To measure healthcare resource utilization, researchers used administrative claims data, from both commercial and public health plans, of HAE patients in the U.S. Analysis focused on people who began prophylactic, or preventive, treatment with Orladeyo between December 2020 and December 2022. All had at least six months of continuous health plan enrollment before starting Orladeyo.

Data covering 260 patients, with an average age of 40 and followed for a median of 13 months, were analyzed. Most were women (74.2%) and commercially insured (53.8%).
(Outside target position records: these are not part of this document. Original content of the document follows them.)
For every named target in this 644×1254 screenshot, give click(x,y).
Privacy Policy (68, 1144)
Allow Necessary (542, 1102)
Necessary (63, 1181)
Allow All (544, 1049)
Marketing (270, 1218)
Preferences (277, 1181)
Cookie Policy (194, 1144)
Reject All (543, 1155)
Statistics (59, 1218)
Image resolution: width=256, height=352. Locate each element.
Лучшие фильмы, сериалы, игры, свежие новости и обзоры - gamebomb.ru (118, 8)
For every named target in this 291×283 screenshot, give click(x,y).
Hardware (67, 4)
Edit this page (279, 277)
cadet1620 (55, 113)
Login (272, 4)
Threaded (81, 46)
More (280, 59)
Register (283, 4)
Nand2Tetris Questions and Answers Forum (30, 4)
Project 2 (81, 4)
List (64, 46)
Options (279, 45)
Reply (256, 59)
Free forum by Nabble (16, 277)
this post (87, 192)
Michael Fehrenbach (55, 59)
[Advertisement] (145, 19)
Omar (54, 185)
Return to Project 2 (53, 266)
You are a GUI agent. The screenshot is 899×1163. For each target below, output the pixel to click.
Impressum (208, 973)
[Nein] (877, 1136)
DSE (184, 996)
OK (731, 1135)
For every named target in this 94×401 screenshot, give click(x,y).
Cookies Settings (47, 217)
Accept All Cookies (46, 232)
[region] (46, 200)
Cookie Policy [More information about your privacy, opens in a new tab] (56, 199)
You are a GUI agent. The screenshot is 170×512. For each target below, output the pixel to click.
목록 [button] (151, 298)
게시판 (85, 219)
Of these patients, 126 had been on long-term preventive treatment for HAE, and 67 had a history of on-demand treatment. The remaining 67 patients never received any form of treatment for HAE.
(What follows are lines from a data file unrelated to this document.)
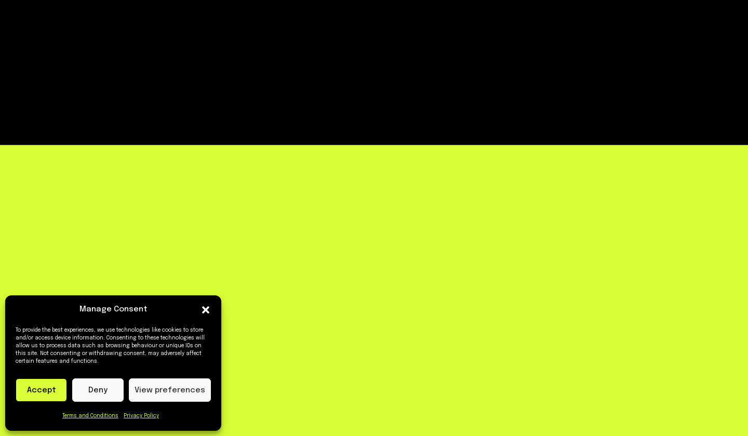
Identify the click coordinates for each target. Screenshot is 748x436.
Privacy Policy (141, 415)
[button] (206, 310)
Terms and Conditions (90, 415)
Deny (98, 390)
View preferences (170, 390)
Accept (41, 390)
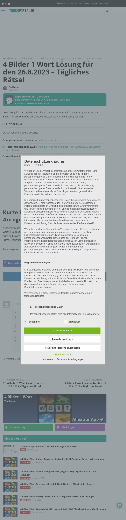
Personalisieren (63, 354)
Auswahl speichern (62, 339)
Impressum (48, 359)
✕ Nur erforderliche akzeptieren (62, 348)
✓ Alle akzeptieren (62, 331)
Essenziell (32, 321)
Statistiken (72, 321)
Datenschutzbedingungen (70, 359)
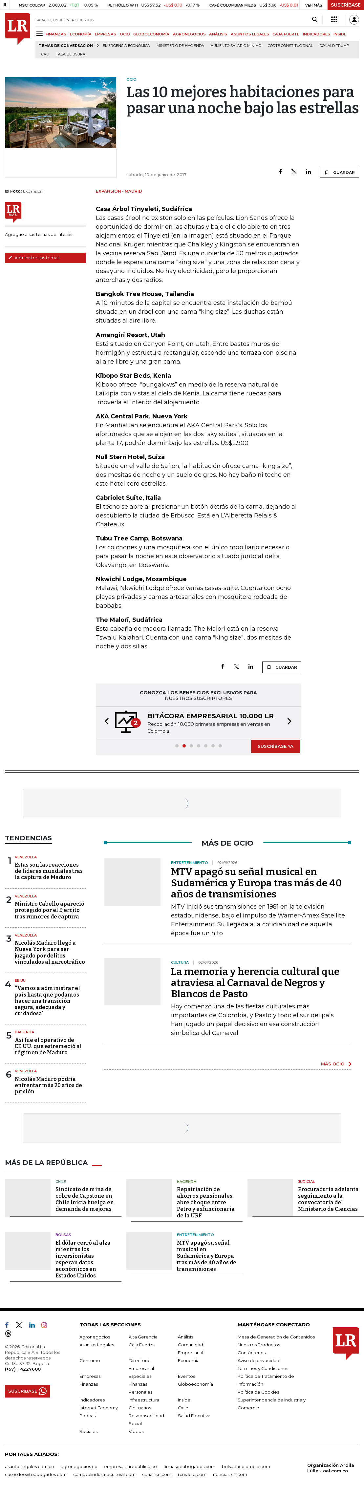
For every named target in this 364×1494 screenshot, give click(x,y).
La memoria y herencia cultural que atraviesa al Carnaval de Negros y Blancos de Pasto (255, 983)
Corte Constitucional (290, 46)
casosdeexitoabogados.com (36, 1474)
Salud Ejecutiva (194, 1415)
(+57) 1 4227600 (23, 1369)
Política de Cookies (258, 1392)
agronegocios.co (79, 1466)
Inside (184, 1399)
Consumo (89, 1360)
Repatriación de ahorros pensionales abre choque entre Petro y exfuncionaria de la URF (206, 1202)
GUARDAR (339, 172)
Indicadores (92, 1399)
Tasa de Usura (70, 54)
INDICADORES (316, 34)
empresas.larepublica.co (130, 1466)
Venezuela (26, 857)
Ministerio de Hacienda (180, 46)
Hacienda (24, 1032)
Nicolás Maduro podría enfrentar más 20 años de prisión (48, 1085)
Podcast (88, 1415)
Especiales (140, 1376)
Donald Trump (334, 46)
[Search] (314, 19)
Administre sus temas (33, 257)
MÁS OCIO (332, 1063)
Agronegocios (94, 1336)
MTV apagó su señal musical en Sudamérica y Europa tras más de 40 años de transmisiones (256, 883)
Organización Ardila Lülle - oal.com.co (330, 1467)
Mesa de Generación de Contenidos (276, 1336)
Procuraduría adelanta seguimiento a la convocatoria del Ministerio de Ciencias (328, 1199)
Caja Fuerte (141, 1344)
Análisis (185, 1336)
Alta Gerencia (143, 1336)
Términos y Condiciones (263, 1368)
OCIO (125, 34)
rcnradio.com (192, 1474)
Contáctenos (252, 1352)
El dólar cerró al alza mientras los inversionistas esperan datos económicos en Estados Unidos (83, 1259)
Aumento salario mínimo (236, 46)
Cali (45, 54)
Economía (189, 1360)
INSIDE (339, 34)
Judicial (306, 1181)
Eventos (186, 1376)
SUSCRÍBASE (346, 5)
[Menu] (40, 33)
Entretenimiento (195, 1234)
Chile (60, 1181)
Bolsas (63, 1234)
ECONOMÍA (81, 34)
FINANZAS (56, 34)
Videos (136, 1431)
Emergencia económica (126, 46)
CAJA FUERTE (285, 34)
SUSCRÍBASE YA (275, 746)
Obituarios (140, 1407)
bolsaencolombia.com (246, 1466)
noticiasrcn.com (230, 1474)
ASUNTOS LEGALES (250, 34)
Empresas (89, 1376)
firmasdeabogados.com (189, 1466)
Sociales (88, 1431)
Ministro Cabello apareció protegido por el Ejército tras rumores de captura (49, 910)
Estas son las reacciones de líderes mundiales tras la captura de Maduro (49, 871)
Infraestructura (144, 1399)
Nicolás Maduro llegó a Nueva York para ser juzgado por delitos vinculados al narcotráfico (50, 952)
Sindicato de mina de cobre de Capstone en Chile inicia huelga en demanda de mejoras (84, 1199)
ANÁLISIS (218, 34)
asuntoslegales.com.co (29, 1466)
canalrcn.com (156, 1474)
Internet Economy (98, 1407)
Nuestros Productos (259, 1344)
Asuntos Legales (96, 1344)
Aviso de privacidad (258, 1360)
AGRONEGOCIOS (189, 34)
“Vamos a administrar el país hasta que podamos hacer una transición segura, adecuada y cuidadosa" (47, 1001)
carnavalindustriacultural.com (104, 1474)
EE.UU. (21, 980)
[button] (105, 722)
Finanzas (88, 1384)
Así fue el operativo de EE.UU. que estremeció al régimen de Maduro (48, 1046)
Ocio (183, 1407)
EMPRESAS (105, 34)
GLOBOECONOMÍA (151, 34)
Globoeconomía (195, 1384)
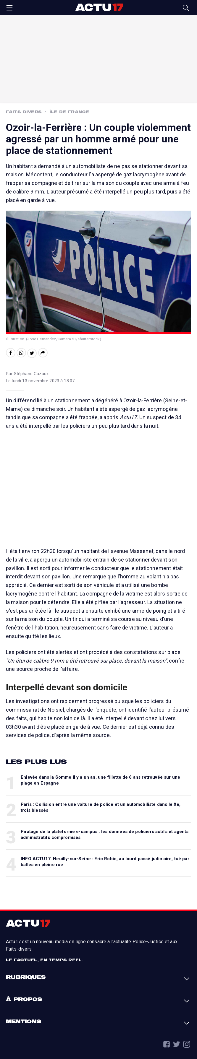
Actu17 (99, 7)
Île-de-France (69, 111)
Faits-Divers (24, 111)
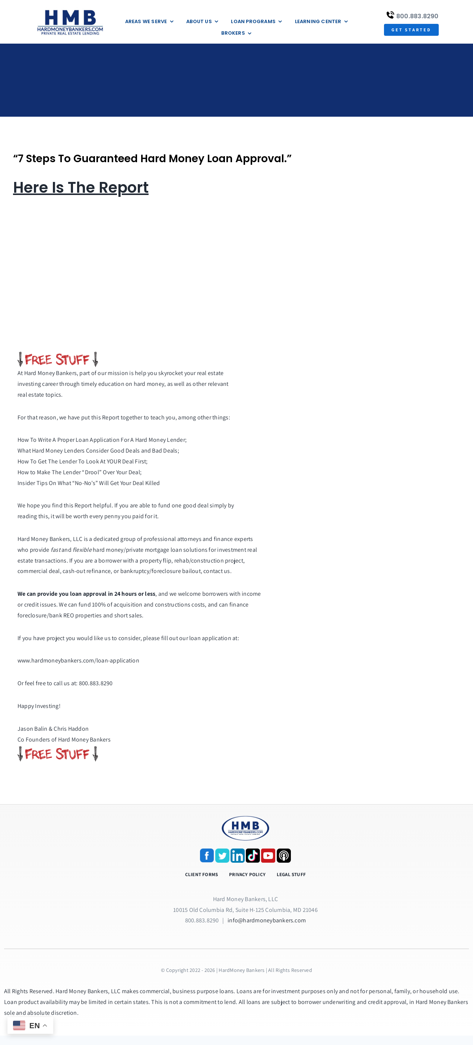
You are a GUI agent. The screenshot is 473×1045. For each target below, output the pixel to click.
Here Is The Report (81, 187)
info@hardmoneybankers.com (267, 920)
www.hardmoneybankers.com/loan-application (78, 660)
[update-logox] (70, 10)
After starting on Orladeyo, the use of healthcare resources fell significantly across all patient groups.

In-patient hospitalizations due to HAE-related complications dropped by 52%, and outpatient or emergency room visits fell by 44%. Likewise, hospitalizations for any cause were reduced by 34%, and outpatient or emergency room visits by 14%.
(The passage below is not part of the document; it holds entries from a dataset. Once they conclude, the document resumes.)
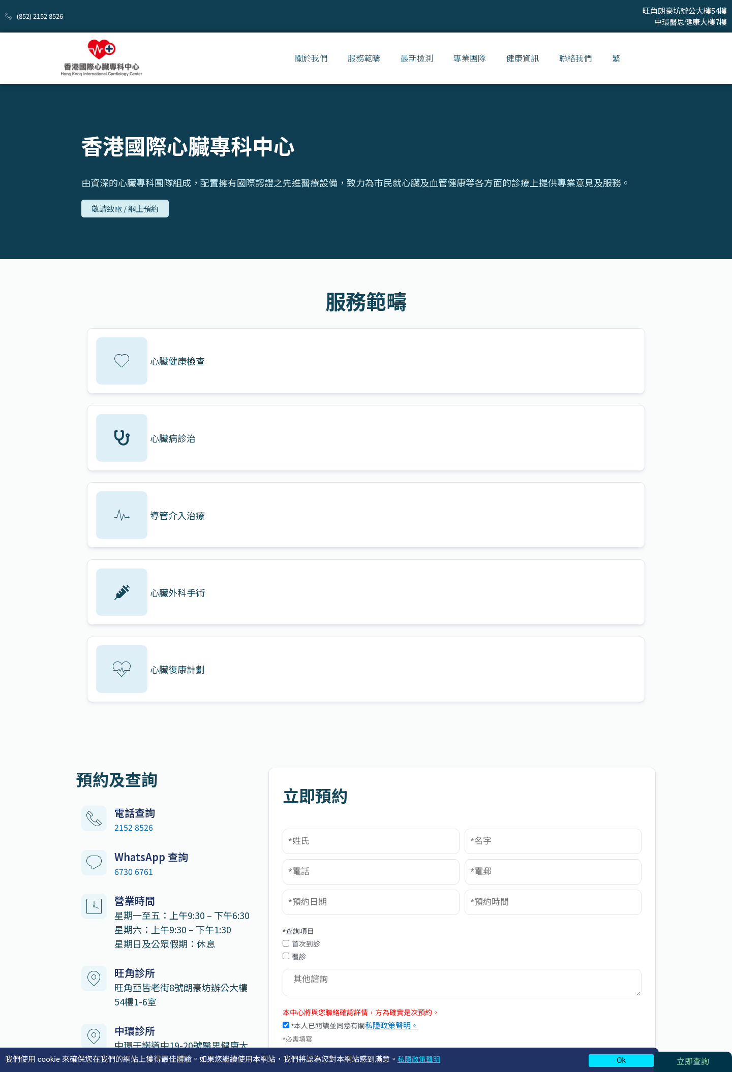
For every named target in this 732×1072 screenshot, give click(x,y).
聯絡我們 (575, 58)
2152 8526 (135, 581)
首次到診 (408, 708)
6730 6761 (135, 625)
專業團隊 (469, 58)
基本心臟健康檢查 (302, 943)
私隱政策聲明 (420, 1059)
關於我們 (311, 58)
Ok (621, 1060)
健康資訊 (522, 58)
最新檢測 (417, 58)
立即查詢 (693, 1061)
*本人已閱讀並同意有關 (459, 795)
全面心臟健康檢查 (302, 971)
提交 (511, 830)
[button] (127, 209)
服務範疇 (364, 58)
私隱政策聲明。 (503, 795)
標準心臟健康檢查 (302, 957)
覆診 (400, 723)
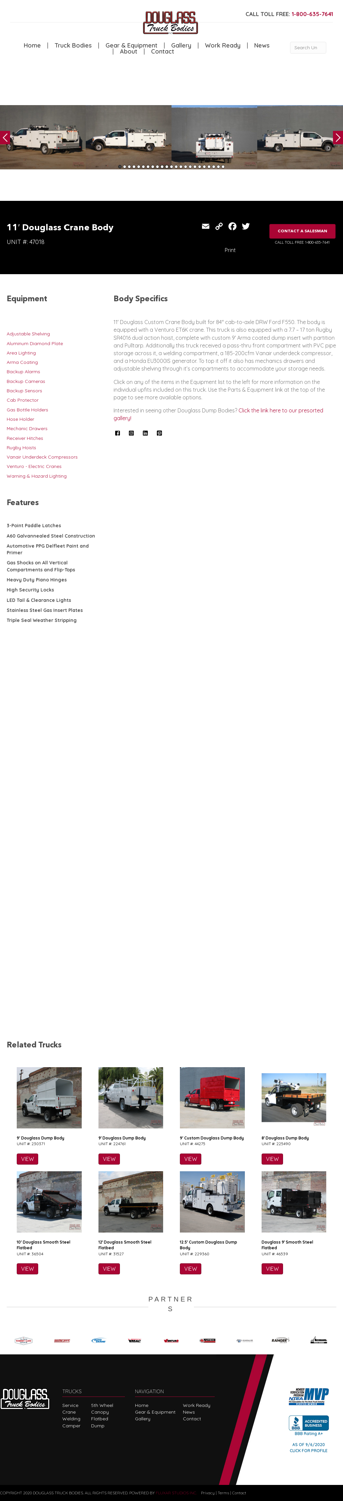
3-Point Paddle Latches (34, 526)
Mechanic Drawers (27, 428)
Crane (69, 1412)
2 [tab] (124, 166)
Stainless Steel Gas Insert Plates (45, 610)
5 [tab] (138, 166)
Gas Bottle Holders (27, 410)
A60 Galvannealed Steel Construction (51, 536)
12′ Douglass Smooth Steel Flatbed (125, 1245)
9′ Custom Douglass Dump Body (212, 1137)
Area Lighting (21, 353)
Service (70, 1405)
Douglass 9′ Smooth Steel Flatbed (288, 1245)
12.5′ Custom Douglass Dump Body (208, 1245)
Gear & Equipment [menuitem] (131, 46)
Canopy (100, 1412)
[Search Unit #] (308, 48)
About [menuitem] (128, 52)
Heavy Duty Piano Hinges (37, 580)
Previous (5, 137)
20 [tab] (209, 166)
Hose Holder (20, 419)
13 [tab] (176, 166)
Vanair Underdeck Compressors (42, 457)
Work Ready (196, 1405)
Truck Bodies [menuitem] (73, 46)
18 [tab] (199, 166)
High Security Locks (30, 590)
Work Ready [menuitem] (223, 46)
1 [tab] (120, 166)
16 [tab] (190, 166)
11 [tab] (166, 166)
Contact (192, 1419)
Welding (71, 1419)
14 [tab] (181, 166)
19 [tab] (204, 166)
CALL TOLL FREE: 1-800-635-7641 (302, 242)
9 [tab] (157, 166)
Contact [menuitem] (162, 52)
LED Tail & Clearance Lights (39, 600)
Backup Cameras (26, 381)
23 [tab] (223, 166)
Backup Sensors (24, 391)
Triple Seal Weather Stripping (42, 620)
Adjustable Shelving (28, 334)
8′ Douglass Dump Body (285, 1137)
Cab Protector (23, 400)
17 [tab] (195, 166)
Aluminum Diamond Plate (35, 343)
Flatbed (99, 1419)
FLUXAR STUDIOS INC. (176, 1492)
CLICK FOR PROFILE (309, 1450)
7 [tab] (148, 166)
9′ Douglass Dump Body (40, 1137)
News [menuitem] (262, 46)
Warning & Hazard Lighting (37, 476)
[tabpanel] (43, 137)
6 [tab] (143, 166)
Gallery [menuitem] (181, 46)
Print (230, 250)
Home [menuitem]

Oral therapy works by blocking activity of the kallikrein enzyme

Subgroup analyses showed findings consistent with the overall results. Among patients who had been on long-term prophylactic treatment, in-patient hospitalizations related to HAE decreased by 54% and outpatient or emergency room visits by 37%. Among patients previously using on-demand treatment, a 62% reduction in angioedema-related hospitalizations and a 45% drop in outpatient or emergency room visits were observed.

Orladeyo, indicated for adults and children with HAE, ages 12 and older, works by blocking the activity of kallikrein, an enzyme that is overactive in people with the condition. Elevated kallikrein activity drives the excessive production and release of bradykinin, a signaling molecule that causes blood vessels to widen and become more permeable, resulting in swelling attacks.

A separate, recent real-world U.S. study reported that HAE patients new to Orladeyo saw rapid reductions in the number of swelling attacks soon after beginning treatment.

“We continue to showcase the value of Orladeyo with each new real-world study we conduct,” said William Sheridan, BioCryst’s chief development officer and interim chief medical officer. “Here, we build on previously reported real-world outcomes that have shown patients who are treated with our oral, once-daily prophylactic treatment for HAE can maintain — and improve — control of their disease regardless of various baseline characteristics, including prior prophylaxis.”

The company looks forward “to reporting additional real-world evidence that highlights the benefits associated with long-term prophylaxis with Orladeyo,” Sheridan added.

Four of this study’s nine scientists are employees of BioCryst Pharmaceuticals.